** start Text segment **
=====================
Detecting regressions
=====================

Goals and requirements
======================

When preparing updates, it is part of best practices to ensure that
the update does not introduce any regression on all the QA checks.
The concept of regression is thus to be managed at the level of the
QA workflow.

Some regressions can be identified at the level of the result of the
respective QA tasks. An ``autopkgtest`` that used to pass, and now fails,
is an obvious example. However, when both are failing, you might want
to dig deeper and see if the same set of tests are failing. If we can
identify new tests that are failing, we still have a regression.

On the opposite, a lintian analysis might indicate a success on both
versions, but generate new warning-level tags, that we might want to report
as a regression.
** end Text segment **
** start Supplied material **
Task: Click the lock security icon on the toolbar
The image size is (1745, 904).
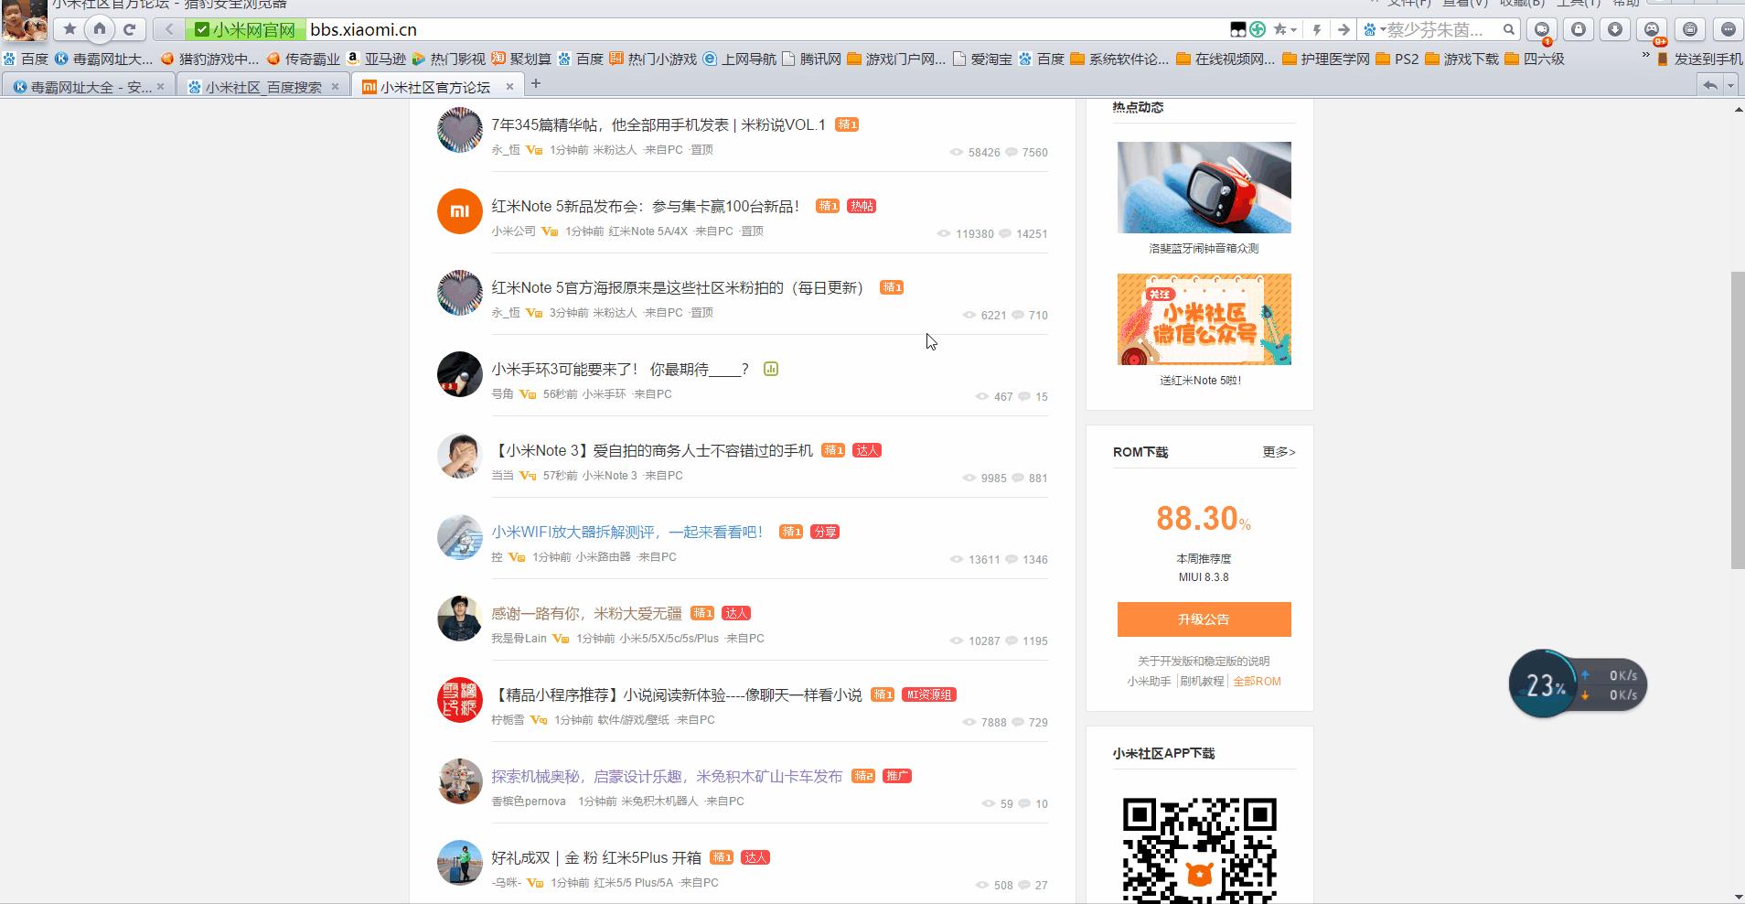Action: coord(1579,29)
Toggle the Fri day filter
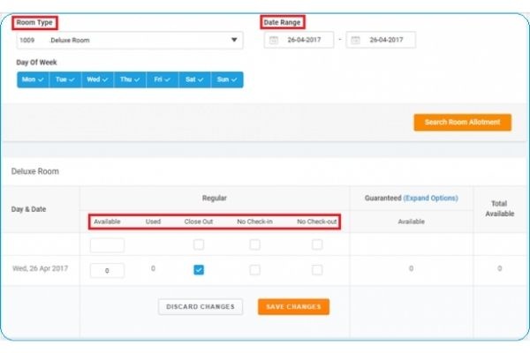This screenshot has width=530, height=353. click(163, 79)
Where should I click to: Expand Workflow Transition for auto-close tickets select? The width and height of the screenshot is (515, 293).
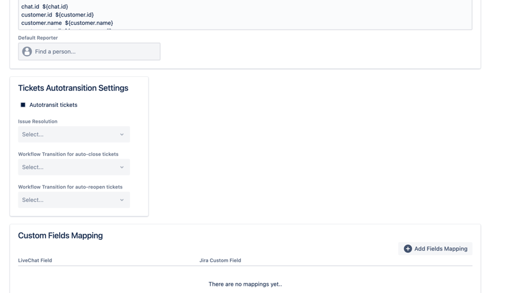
** end Supplied material **
**Actions to take:**
1. In the text on detecting regressions, give again the passage from "The concept of" up to and including "have a regression.", switching "failing" to "broken".
2. Using the text on detecting regressions, answer these questions:
(a) What does the text give as an obvious example of a regression?
(b) At what level is the concept of regression to be managed?
(c) What might a lintian analysis generate even when it indicates a success on both versions?
3. Carry on the text on detecting regressions from the point where it stops.

**The responses:**
1.
The concept of regression is thus to be managed at the level of the
QA workflow.

Some regressions can be identified at the level of the result of the
respective QA tasks. An ``autopkgtest`` that used to pass, and now fails,
is an obvious example. However, when both are broken, you might want
to dig deeper and see if the same set of tests are broken. If we can
identify new tests that are broken, we still have a regression.

2.
(a) An ``autopkgtest`` that used to pass and now fails.
(b) At the level of the QA workflow.
(c) New warning-level tags.

3.
Other considerations:

* We want the QA workflow to have a summary view showing side-by-side the
  result of the "QA tasks" on the original and updated package(s) along
  with a conclusion on whether it's a regression or not. It should be
  possible to have detailed view of a specific comparison, showing
  a comparison of the artifacts generated by the QA tasks.
* We want that table to be regularly updated, every time that a QA task
  finishes, without waiting for the completion of all QA tasks.
* We want to be able to configure the ``debian_pipeline`` workflow
  so that any failure or any regression in the ``qa`` workflow requires a
  manual confirmation to continue the root workflow. (Right now the result of
  the ``qa`` workflow has no impact on the ``package_upload`` workflow for
  example)

.. collection:: debian:qa-results

About the ``debian:qa-results`` collection category
===================================================

This collection can host all the QA results for all the packages in a
given suite. We thus have different kind of items for each QA task.

Common features across all QA results
-------------------------------------

The name of the collection item is always
``{task_name}_{package}_{version}_{architecture}_{work_request_id}``
substituting values from the per-item data described below.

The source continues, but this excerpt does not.